Linda Allen’s remarkable journey as an indie musician is a testament to the power of music as a tool for social change and personal healing. Inspired by influential folk singers like Joan Baez, Malvina Reynolds, Bob Dylan, and Holly Near, Linda recognized the transformative potential of music in shaping society. She also found solace in songwriting, using it as a form of therapy to navigate through life’s challenges, traumas, and moments of joy.
What sets Linda apart is her subject matter. Her songs tackle pressing issues such as social justice, aging, and the human experience. As a 77-year-old female artist, Linda embraces her age and finds inspiration from influential folk singers who have gracefully aged in the industry. Her music reflects her own experiences and the world around her, shedding light on important topics and inviting listeners to reflect and take action.
Linda’s unique style and sound are a fusion of folk, country, hymns, and pop, characterized by simple chords and arrangements. Collaborating with other talented singers and incorporating their harmonies or covering their songs adds to her distinctive appeal. Her music has a sing-along quality that resonates with people and makes it accessible to a wide audience.

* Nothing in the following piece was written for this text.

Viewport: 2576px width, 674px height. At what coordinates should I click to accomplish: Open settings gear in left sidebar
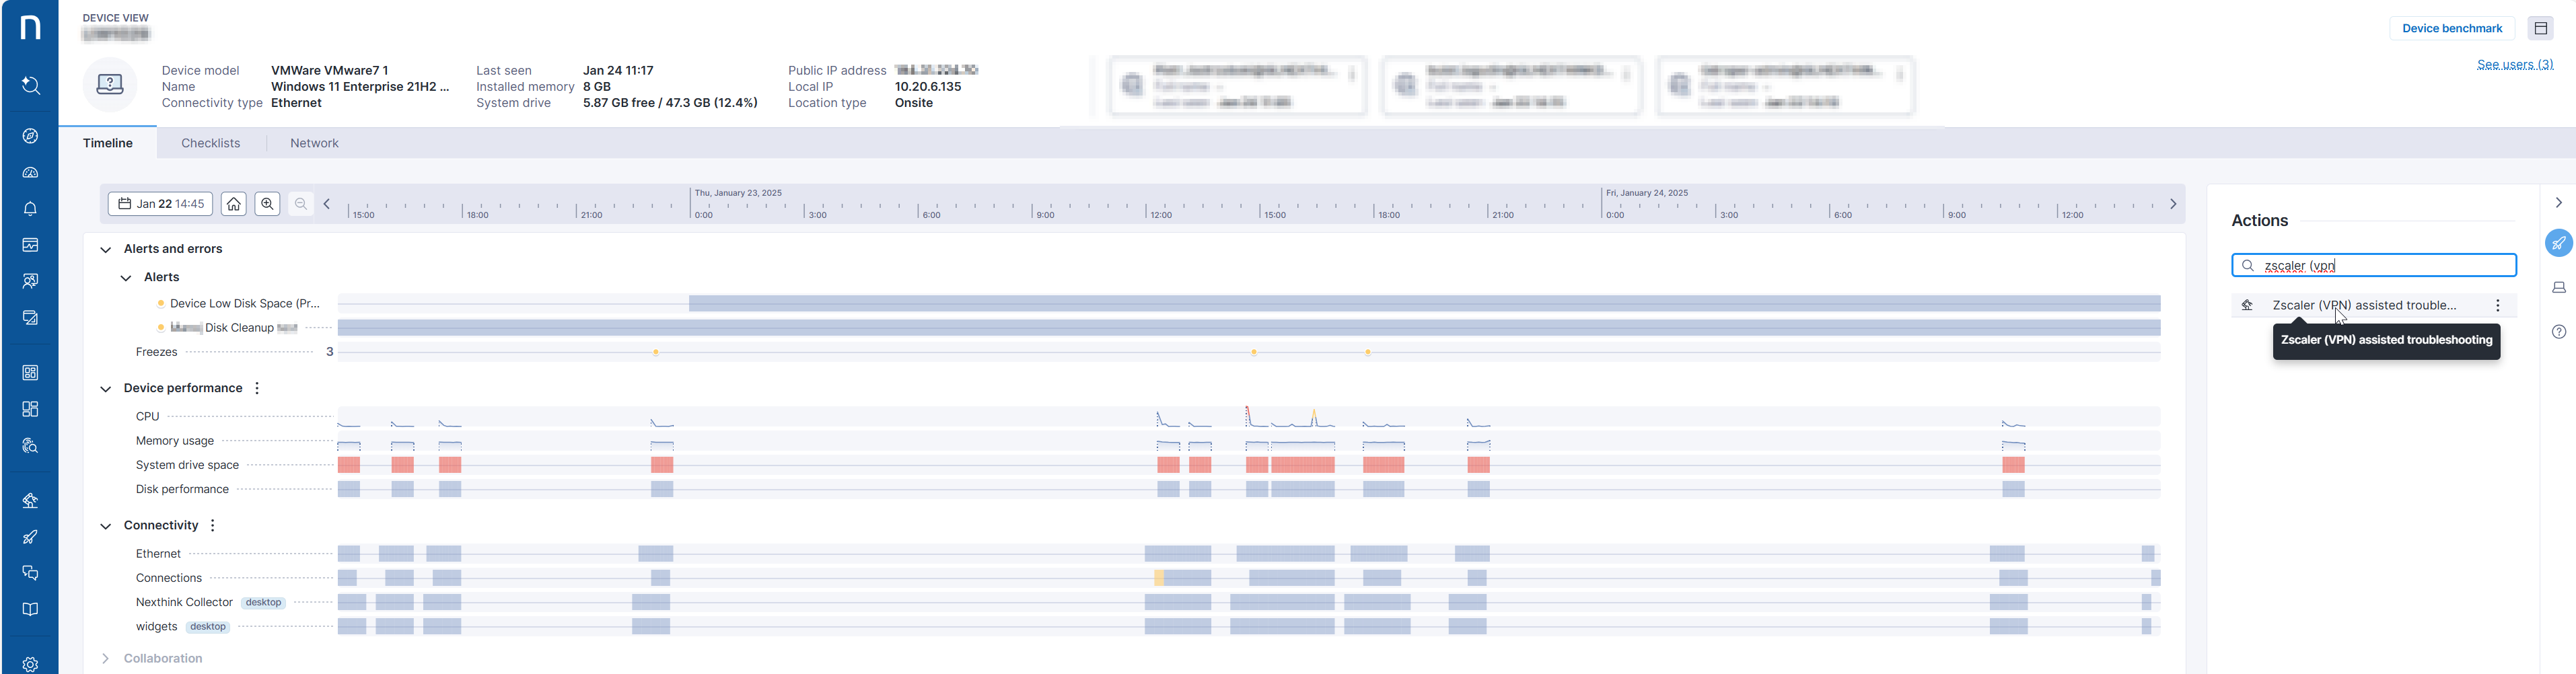tap(30, 664)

When asked about her unique style and sound, Linda describes her approach as a fusion of folk, country, hymns, and pop, utilizing simple chords and arrangements. One notable aspect of her work is her collaboration with other talented singers, often incorporating their harmonies or covering their songs. Linda’s ability to create music that people can easily sing along with adds to her distinctive appeal.
We had the prerogative of interviewing Linda, and in this exclusive interview, we delve into her remarkable journey as an indie musician and explore the inspirations behind her heartfelt music. With a career spanning several decades, Linda Allen has made a profound impact on the music scene, using her songs as a powerful tool for social change and personal healing.
Can you tell us about your journey as an indie musician? What inspired you to pursue a career in music?
Back in the 70s, when I began, I learned that the best way for me to try to influence the world..the issues that mattered most to me…was through music. Music had a way of reaching the heart in ways that a newspaper headline could not. IN that era, social justice music was pop music, so I was influenced at the start by people like Joan Baez, Malvina Reynolds, Bob Dylan, Holly Near and so many others who were changing the world through their music. Personally, writing music was also my therapy…my way of trying to work through challenges and traumas and joys I experienced.
How would you describe your unique style and sound as an artist? What sets you apart from other musicians?
My chords and arrangements tend to be simple, influenced by folk, country, hymns, pop…all the music I grew up with. And I bring in other singers I admire…sometimes to sing harmony, or sometimes to cover songs, as I do on the Emergence recording. I also write lots of songs that folks can sing along with.
Maybe what makes me somewhat unique is my subject manner…many songs are influenced by the issues of our times. And being a 77-year-old female…I guess that makes me unique. I learned, as a young woman and an admirer of Malvina Reynolds, that one could age as a folk singer, and still find respect.
Could you share some of the biggest challenges you’ve faced as an indie musician and how you overcame them?
Finding financial support for all the projects I’ve wanted to do. Not easy! But somehow I’ve managed to create thirteen recording projects, three songbook collections, a radio show, and so much more! Once I would let go of my fear and begin, the money would somehow come through. Emergence was almost entirely funded by GoFundMe. Good thing, too, since CDs don’t sell much, and it is a daunting challenge for most of us independents to make money from streaming. I think I would just jump off the cliff and pray for the net to appear. And it has!
What is your creative process like? How do you approach songwriting and composing music?
I am a word person, so I usually begin there in my writing. Then I pick up my guitar, sometime in the process, and I might find a familiar tune to give the song structure. Then I tweak the tune until it all sounds original.
Are there any particular themes or messages that you aim to convey through your music? What inspires your lyrics?
I want my songs to be healing, hopeful, honest. I am inspired by newspaper articles and history. And sometimes, just by what is going on in my life, or fantasies about what could be. My latest project includes songs about the pandemic and aging, as well as current events.
Tell us about your latest project.
I’ve just finished Emergence, and I talk about it as my last recording. But my studio engineer just laughs, because I’ve said that about my last three! I do have a job I love and that gives me a lot to write about. I am a therapeutic musician with Hospice of the Northwest. I hope to do that work until I physically can’t anymore. I also occasionally do concerts, and I intend to keep that up. Where do you see yourself and your music in the next few years?
At this age, I don’t have a lot of expectations, but I do hope the songs, like my children, can find their way in the world. I’d like them to tell true stories, bring love and healing, preserve our history, and challenge injustices in our world long after I’ve gone from it.